● **TEXT SEGMENT**:

Dollhouse: Sierra’s story

KT thinks Dollhouse belongs on her TV.  (Be sure to check out Raked’s post on this episode, too.)

DOLLHOUSE:  2.04 “Belonging”

Once upon a time, there was a beautiful girl.  She sold paintings by the seashore, and when a rich man came by and saw her, he fell madly in love with her and offered to make her a princess.  She said no.  That’s the story as Priya’s friend on the beach might tell it.

Last season’s “Briar Rose” suggested that princes are kind of useless, and that sleeping beauties have to be active in rescuing themselves.  (Or if you really want to get things done, go to a psychotic mastermind?  …Or not.)  But here the prince is worse than useless, he’s downright malicious.

Perhaps malicious is the wrong word for Nolan.  I don’t have a strong read on Nolan’s motives or self-justification other than that he can get whatever he wants — he both has the means to do it and lacks the self-control not to.  Although dangerous and scary as hell, that’s not malicious, that’s being a spoiled three-year-old.  As he was characterized, Nolan wasn’t so much a person as a force of nature, an embodiment of Desire.

● **TASKS**:
• a. Reproduce the Dollhouse review word for word, beginning at the words "KT thinks Dollhouse" and stopping after "might tell it.".
• b. Write the next part of the Dollhouse episode review, picking up after its last sentence.

● **COLLECTED DATA**:
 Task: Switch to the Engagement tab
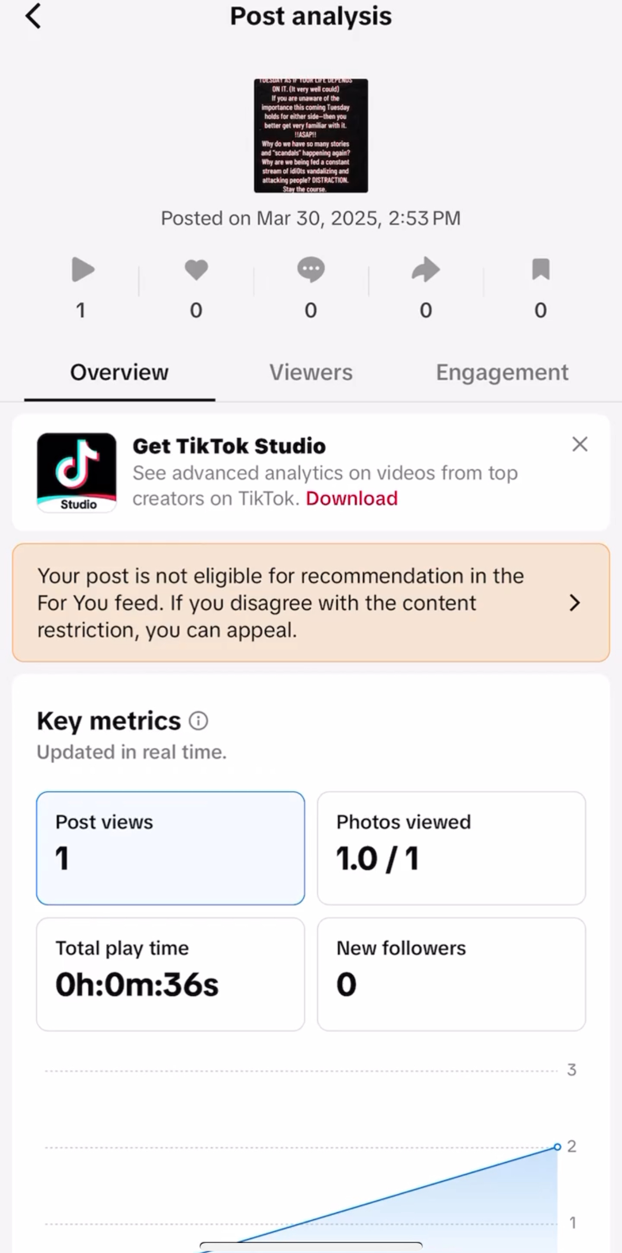click(502, 373)
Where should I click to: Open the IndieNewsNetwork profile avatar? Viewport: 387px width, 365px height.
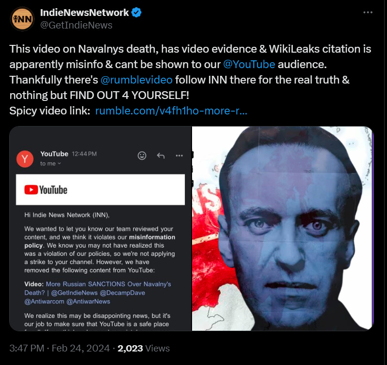click(22, 19)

● **ANSWERS TO THE EXERCISES**:
• a.
KT thinks Dollhouse belongs on her TV.  (Be sure to check out Raked’s post on this episode, too.)

DOLLHOUSE:  2.04 “Belonging”

Once upon a time, there was a beautiful girl.  She sold paintings by the seashore, and when a rich man came by and saw her, he fell madly in love with her and offered to make her a princess.  She said no.  That’s the story as Priya’s friend on the beach might tell it.

• b.
At the disastrous art show, someone suggested that artists have power in a way that money and connections cannot buy.  In usual Dollhouse fashion, the episode goes on to make a simple statement turn cartwheels.  On one level, Dollhouse itself is created by artists, to whom we give power simply by letting it take us on a journey of the imagination every week. Within the show, the notion of the artist’s power becomes  the bitterest dramatic irony since we know that Nolan will have nearly ultimate power over Priya for a full year.  But as we find out, Sierra’s paintings lead Topher (with a push from Echo) to dig up the truth, suggesting a communicative power to art that transcends even memory.

Priya’s love of birds seems to not require memory, either, and you’ve probably come up with all the same associations I did.  Free as a bird — which she is not, though we have a lovely glimpse at the beginning of a time when perhaps she was.  But the Sierra we know is a caged bird.  She’s as good as owned by Nolan and by the Dollhouse; she’s a toy of which Topher is particularly proud.  That’s what the title tells us, that she belongs to them, but there’s another level to belonging — the warm, fuzzy kind in which you have a place where you fit in, where you belong.  And while Dichen Lachman absolutely belongs where she can act her heart out, the implication that Sierra belongs in the Dollhouse seems a cold, hard sort of reality.  And yet, as Madeleine suggested two weeks ago, Priya comes to see dollhood as a welcome escape — especially because of her unwipable love for Victor.  They seem to belong together.  As soon as he’s introduced as an Italian art dealer there is a connection between them; even as the restored Priya she knows she loves him, though she can’t remember who he is.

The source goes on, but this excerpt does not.